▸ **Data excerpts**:
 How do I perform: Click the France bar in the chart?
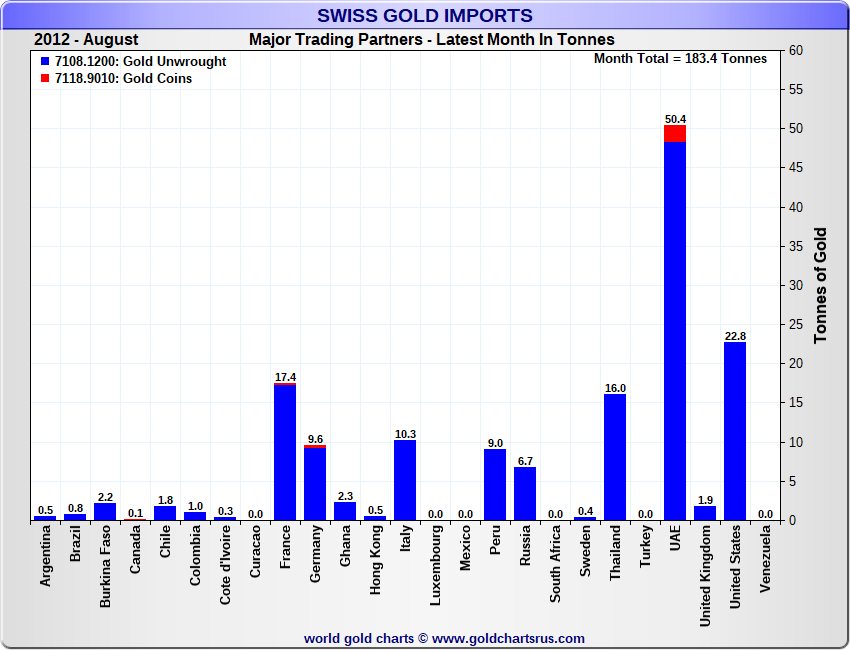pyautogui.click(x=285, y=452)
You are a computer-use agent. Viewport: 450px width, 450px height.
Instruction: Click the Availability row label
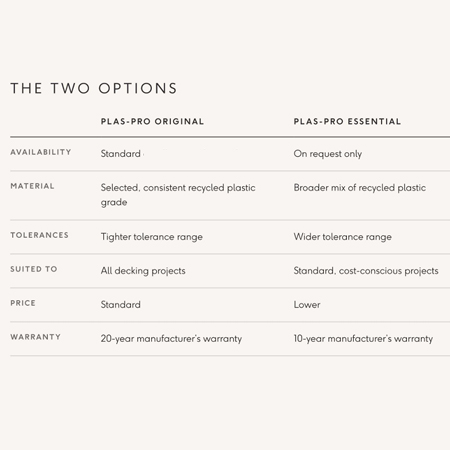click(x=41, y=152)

▸ **What to produce**:
Could you set down every record above word for word, leaving out the pictures?

▸ **Solved exercise**:
 How do I perform: Click the France bar in the chart?
pyautogui.click(x=285, y=452)
You are a computer-use agent. Viewport: 450px width, 450px height.
Instruction: Click the Availability row label
click(x=41, y=152)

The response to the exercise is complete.